Die kalifornische Folkmusikerin zeigt nach ihrem mittlerweile fünf Jahre altem Album “Quiet Signs” ein breites Spektrum an Folkmusik. Das hat bereits so manche Kritiker*in freudig jauchzend Vergleiche mit Joni Mitchell, Karen Dalton und anderen anstellen lassen, welche zwar nicht von der Hand zu weisen sind, aber Jessica Pratt weiß um ihr Alleinstellungsmerkmal.
Diese Stimme! Süß näselnd durchs Elfenland huschend, trällert Pratt in Titeln wie dem hippiesken Sixties-Track “Better Hate” inklusive LaLaLa Gesängen die kalifornische Sonne durch die heimischen Lautsprecher, bleibt im nachdenklichen “Life Is” dem Jahrzehnt melodisch treu.
Die erzeugte Atmosphäre nutzt Pratt, um mit “World On A String” und “Get Your Head Out” Emotionen im Schwof der Instrumente zu verarbeiten. Dabei zeigt sich speziell letzterer Titel als hoffnungsvoller, verträumter Optimist, der in Pratts ganz eigenem Sprechgesangstempo eine beinahe magnetische Wirkung erzeugt.
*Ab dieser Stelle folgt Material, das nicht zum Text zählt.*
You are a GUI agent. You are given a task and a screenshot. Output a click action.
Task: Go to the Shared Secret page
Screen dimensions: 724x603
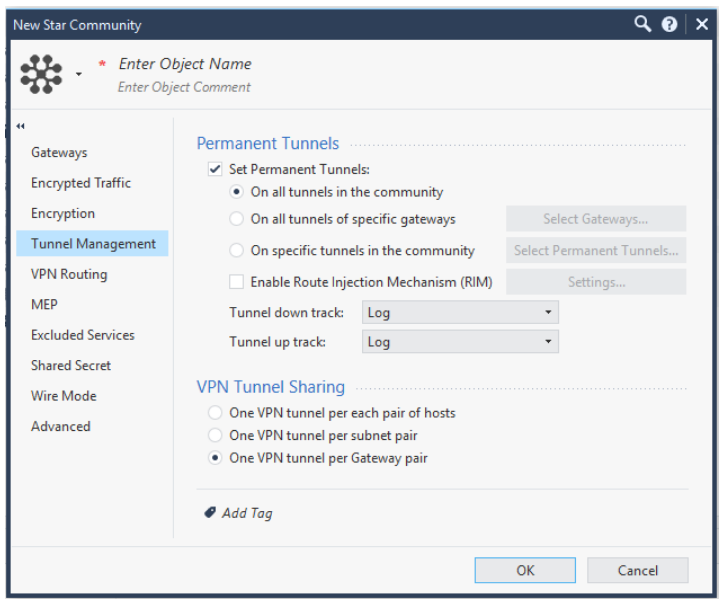point(71,366)
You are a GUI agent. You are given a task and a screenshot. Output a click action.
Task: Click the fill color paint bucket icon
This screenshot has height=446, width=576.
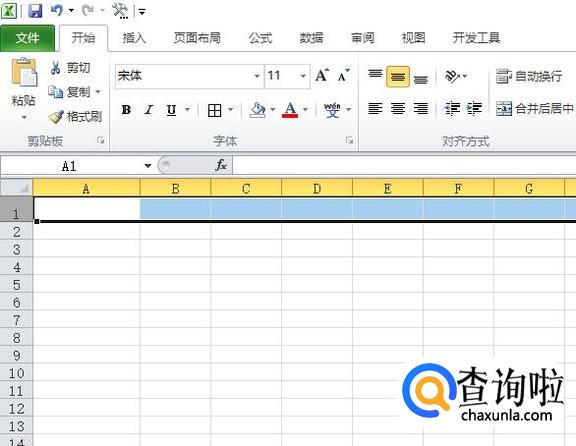coord(258,109)
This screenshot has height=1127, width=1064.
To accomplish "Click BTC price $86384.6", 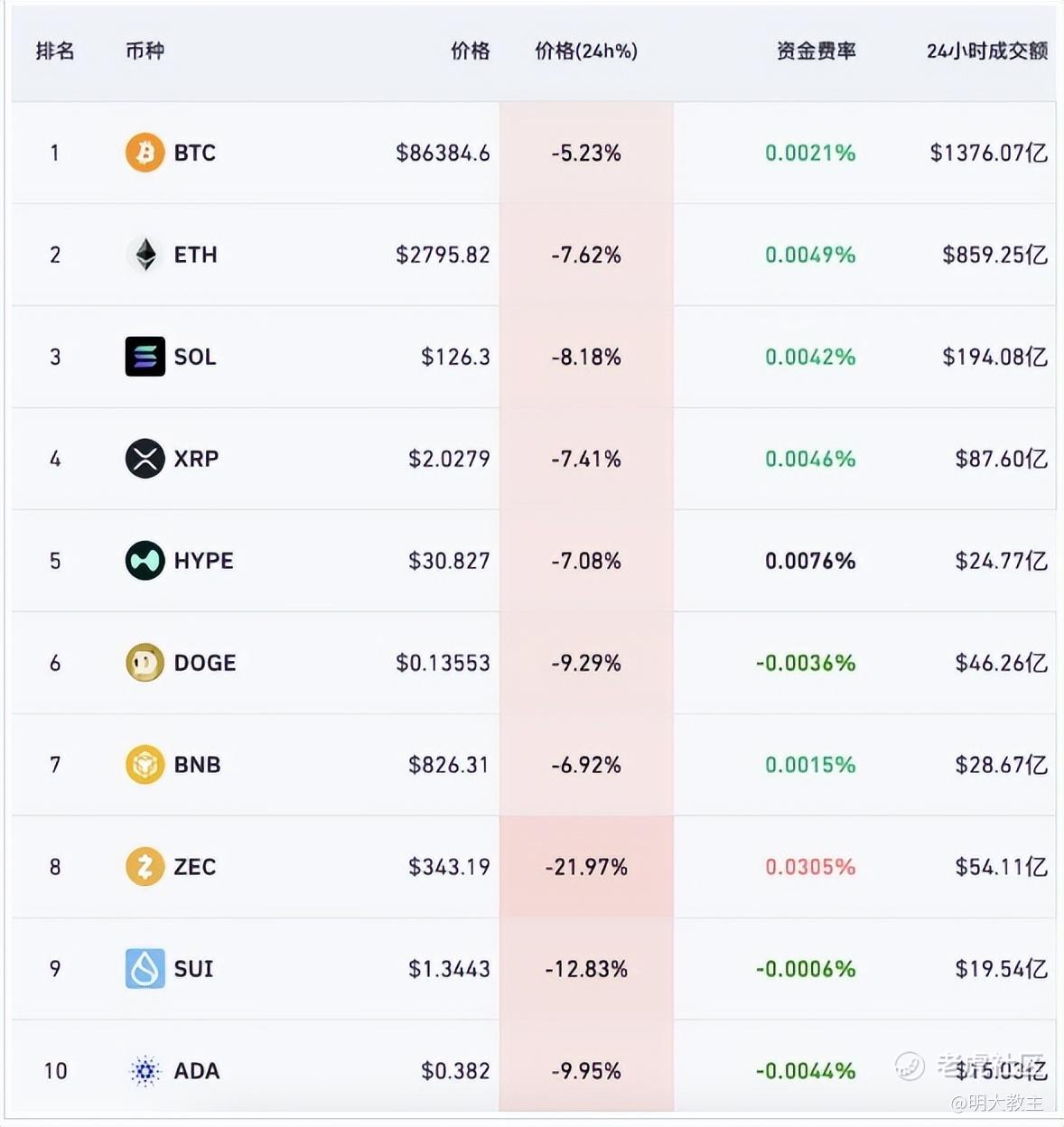I will 443,153.
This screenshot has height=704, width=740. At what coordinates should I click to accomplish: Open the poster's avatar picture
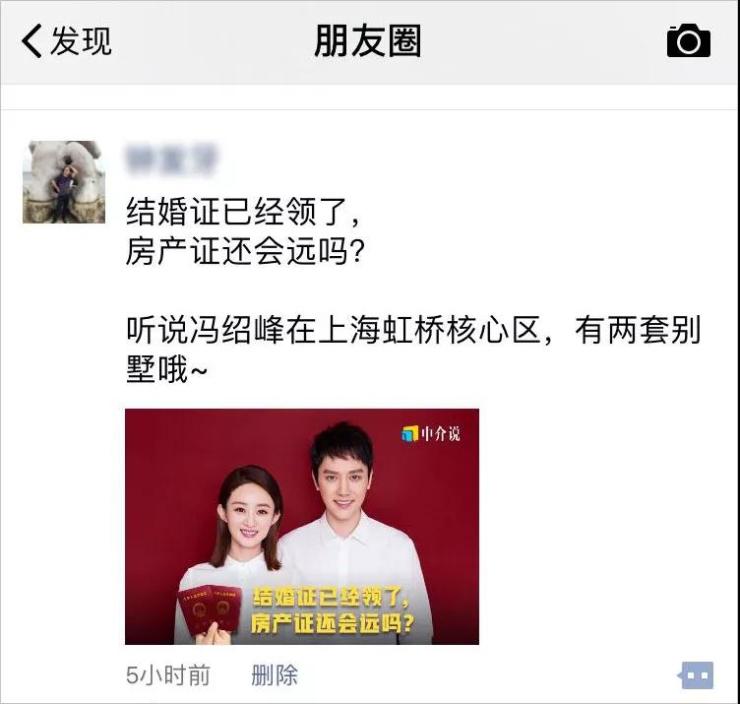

“Here In The Pitch” übt sich im Müßiggang, “By Hook Or By Crook” schwoft sich als Barbeschallung fest, der stetig effektbeherrschte Gesang von Pratt säuselt sich bei “Nowhere It Was” mit düsteren Gedanken – zwischen der dritten und vierten Etage im Aufzug – fest, bevor die einschläfernde Orgel die Zeit vergessen lässt.
Glücklicherweise geistert nicht alles derart antriebslos im Folk-Vakuum. “Empires Never Know” greift zur Piano- und Streicherbegleitung. Stimmlich erhaben zaubert Pratt ein harmonisches, stimmiges Kleinod.
Das kurze “Glances” dient mit akustischem Gitarrenspiel im Pet-Sounds-Gewand als Überleitung zum letzten Track “The Last Year”. Der saitengriffige Titel bestärkt Emotionen mit einem positiven Mindset und sehr klassischer Folkausrichtung.
Jessica Pratt beschwört die Liebe, geleitet trällernd das Klavier zum Outro und beschließt ihr Album mit einer deutlich positiveren Stimmung, als sie in den vorigen Tracks vermitteln konnte.
“Here In The Pitch” zeigt sich als wandlungsreiches Folkalbum, welches seinen Pulsschlag jedoch zu sehr auf Pratts Stimme und Emotionen konzentriert. Das gewöhnungsbedürftige Organ ist sicherlich herausragend, aber gleichzeitig auch die größte Hürde für neue Hörer*innen.
Die Produktion orientiert sich am Sound der 60er und weist wenig moderne Einflüsse auf, zelebriert jedoch das Jahrzehnt mit einer Bandbreite an Einflüssen; vom Bossa Nova hin zum prägenden Beach-Boys-Sound finden sich verschiedenste Soundelemente ins Folkgewand gepresst – alles dirigiert von Jessica Pratt und ihrem Gitarrenspiel.
Stellt sich die Frage, ob sie die Stratocaster von ihrem Bruder noch bespielt?